In late summer, grazing should be deferred and additional nitrogen fertilizer should be applied. Sixty to eighty pounds of actual nitrogen per acre should be applied from August 1 to September 1. Again, all grazing should be deferred through the fall until the first killing freeze. For our region, the freeze date can range from late October to early December. This freeze will force bermudagrass into dormancy and grazing can begin anytime after this date.
The quality of dry-standing bermudagrass remains extremely high well after it goes dormant. It is not uncommon to have bermudagrass with 11% protein well into January. Remember that a dry cow will only need approximately 8% protein to maintain body condition. Therefore, very little, if any, supplement will be needed through this period. Stockpiled bermudagrass fits well with a spring-calving herd.

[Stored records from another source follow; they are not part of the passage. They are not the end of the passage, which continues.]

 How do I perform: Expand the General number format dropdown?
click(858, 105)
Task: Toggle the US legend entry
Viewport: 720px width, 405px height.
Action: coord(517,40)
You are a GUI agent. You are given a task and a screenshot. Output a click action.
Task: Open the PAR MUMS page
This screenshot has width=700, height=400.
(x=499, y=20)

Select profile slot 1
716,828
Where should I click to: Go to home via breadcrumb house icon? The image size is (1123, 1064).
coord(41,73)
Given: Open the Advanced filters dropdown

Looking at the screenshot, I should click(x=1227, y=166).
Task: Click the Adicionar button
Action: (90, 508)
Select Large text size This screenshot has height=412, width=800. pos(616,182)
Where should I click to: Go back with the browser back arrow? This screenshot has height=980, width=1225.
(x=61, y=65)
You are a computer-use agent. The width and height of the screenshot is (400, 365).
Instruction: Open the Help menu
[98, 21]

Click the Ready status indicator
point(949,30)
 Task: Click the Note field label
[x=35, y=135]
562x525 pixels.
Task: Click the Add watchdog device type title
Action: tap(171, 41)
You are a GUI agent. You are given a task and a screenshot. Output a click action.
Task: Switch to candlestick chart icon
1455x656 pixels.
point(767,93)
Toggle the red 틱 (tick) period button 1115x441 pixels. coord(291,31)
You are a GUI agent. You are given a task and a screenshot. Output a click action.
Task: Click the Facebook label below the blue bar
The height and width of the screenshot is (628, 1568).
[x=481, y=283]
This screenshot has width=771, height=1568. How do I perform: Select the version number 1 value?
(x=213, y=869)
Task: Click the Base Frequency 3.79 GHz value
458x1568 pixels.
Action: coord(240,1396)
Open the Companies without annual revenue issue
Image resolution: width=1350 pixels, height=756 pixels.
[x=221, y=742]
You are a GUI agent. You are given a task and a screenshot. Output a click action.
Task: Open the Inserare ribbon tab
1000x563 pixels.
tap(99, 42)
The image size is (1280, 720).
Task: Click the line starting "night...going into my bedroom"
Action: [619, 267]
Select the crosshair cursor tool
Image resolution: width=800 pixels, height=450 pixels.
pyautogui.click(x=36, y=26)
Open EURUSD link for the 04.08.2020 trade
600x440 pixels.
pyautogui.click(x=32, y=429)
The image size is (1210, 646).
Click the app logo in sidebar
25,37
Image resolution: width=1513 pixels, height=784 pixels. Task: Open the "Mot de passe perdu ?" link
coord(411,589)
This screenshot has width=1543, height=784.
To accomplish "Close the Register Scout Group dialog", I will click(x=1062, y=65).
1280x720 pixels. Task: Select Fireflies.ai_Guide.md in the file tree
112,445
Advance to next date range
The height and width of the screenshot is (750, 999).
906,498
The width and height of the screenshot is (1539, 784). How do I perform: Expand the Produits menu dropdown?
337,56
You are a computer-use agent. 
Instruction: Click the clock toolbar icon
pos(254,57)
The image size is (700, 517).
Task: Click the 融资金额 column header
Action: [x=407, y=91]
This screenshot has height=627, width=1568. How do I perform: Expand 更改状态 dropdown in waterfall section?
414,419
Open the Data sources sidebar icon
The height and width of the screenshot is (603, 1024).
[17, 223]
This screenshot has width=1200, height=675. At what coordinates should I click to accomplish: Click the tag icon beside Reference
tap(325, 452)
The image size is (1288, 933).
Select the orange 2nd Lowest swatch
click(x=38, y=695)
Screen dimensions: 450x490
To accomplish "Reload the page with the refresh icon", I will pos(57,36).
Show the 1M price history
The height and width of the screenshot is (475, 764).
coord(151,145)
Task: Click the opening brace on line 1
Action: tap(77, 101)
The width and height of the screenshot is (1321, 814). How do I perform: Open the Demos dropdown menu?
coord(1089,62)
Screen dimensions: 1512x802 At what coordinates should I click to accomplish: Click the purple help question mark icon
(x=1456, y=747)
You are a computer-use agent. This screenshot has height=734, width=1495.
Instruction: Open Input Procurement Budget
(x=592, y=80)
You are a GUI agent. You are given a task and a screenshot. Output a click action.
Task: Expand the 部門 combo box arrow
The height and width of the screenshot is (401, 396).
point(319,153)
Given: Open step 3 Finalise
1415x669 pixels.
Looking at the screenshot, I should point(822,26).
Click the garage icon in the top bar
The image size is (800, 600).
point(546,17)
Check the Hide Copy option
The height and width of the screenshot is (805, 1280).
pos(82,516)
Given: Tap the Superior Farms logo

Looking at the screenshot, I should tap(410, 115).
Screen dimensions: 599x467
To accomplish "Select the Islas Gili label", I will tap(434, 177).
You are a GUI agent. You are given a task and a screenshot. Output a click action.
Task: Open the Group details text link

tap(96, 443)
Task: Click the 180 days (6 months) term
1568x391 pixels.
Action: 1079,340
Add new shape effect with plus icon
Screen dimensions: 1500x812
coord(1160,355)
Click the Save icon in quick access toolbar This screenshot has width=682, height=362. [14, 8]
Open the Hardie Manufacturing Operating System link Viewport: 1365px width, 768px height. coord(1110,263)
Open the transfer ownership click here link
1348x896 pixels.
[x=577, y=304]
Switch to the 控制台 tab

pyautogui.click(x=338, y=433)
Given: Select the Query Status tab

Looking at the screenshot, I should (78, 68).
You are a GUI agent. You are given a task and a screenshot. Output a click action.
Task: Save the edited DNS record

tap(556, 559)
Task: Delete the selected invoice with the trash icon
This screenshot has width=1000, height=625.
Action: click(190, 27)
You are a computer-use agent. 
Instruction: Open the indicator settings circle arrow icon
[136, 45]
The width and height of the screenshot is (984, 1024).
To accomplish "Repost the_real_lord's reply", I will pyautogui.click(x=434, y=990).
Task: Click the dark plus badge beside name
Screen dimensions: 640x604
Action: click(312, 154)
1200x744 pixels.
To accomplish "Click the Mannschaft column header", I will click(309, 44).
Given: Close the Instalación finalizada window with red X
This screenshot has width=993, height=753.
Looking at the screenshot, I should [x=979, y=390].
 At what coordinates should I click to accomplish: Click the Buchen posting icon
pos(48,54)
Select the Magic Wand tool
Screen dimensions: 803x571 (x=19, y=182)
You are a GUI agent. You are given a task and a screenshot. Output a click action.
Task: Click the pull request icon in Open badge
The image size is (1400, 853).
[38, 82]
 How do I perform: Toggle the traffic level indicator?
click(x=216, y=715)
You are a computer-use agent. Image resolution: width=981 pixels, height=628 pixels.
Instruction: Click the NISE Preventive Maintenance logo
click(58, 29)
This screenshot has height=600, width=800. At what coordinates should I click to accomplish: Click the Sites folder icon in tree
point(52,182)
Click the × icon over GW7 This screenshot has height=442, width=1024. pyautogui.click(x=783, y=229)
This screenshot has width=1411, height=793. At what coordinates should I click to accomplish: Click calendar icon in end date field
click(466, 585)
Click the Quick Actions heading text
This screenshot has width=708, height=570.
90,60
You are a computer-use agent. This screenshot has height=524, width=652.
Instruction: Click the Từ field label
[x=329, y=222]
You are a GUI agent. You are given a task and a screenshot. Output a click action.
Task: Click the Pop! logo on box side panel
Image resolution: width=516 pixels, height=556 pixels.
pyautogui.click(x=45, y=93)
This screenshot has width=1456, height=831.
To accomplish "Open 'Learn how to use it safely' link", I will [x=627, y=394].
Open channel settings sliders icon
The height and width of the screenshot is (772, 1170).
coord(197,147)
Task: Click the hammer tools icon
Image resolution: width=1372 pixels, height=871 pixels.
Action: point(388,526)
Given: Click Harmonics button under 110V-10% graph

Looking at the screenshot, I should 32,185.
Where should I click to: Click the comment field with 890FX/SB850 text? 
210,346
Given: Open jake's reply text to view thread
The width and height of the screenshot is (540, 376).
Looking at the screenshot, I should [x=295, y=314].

Strip grazing allows better forage use efficiency when grazing dry-standing bermudagrass. If cattle are given full access, then a large percentage of pasture will be wasted due to trampling and animal waste. By simply using a single-wire electric fence, you can allow enough forage to carry the herd approximately three days. The number of days will vary depending on how often you want to move fence. Experience has shown that moving the fence around every three days will not only provide better forage utilization, but will support the cow better by keeping her on a quality forage. As the cattle cleanup the given area, move the fence to allow access to some more of the bermudagrass.
At the Red River Demonstration & Research Farm, south of Burneyville, Okla., nitrogen was applied to three bermudagrass pastures in early August of last year. A rate of 60 pounds actual nitrogen per acre was applied over 24 acres. Rain began in the middle of September and remained steady throughout the fall. The first killing freeze was not until December 20, which is unusually late for that area. Strip grazing began November 18, 1998 and continued until January 11, 1999. From August through December an average of 4,261 pounds of forage was produced per acre. Total forage production was measured by available animal unit days of grazing. If pounds of forage produced per unit nitrogen applied was measured, you would find that one pound of nitrogen produced 71 pounds of forage.
It is important to note that 100 pounds of actual nitrogen was applied in the spring and due to the lack of rain, very little forage was produced through the summer. This allowed spring-applied nitrogen to carry over into the fall. This forage produced throughout the fall was enough to carry 48 head for 54 days. By applying this forage management practice, the stockpiled bermudagrass replaced the need for hay and therefore, reduced hay feeding by two months.
It is important to remember that stockpiled bermudagrass yields will vary from year to year depending on rainfall, fertility and freeze date. Last fall provided excellent conditions to stockpile bermudagrass. Also, if the winter is wet, then dry-standing forage can decompose quicker than in a dry winter. The weather plays an extremely important role in the success or failure of stockpiling bermudagrass.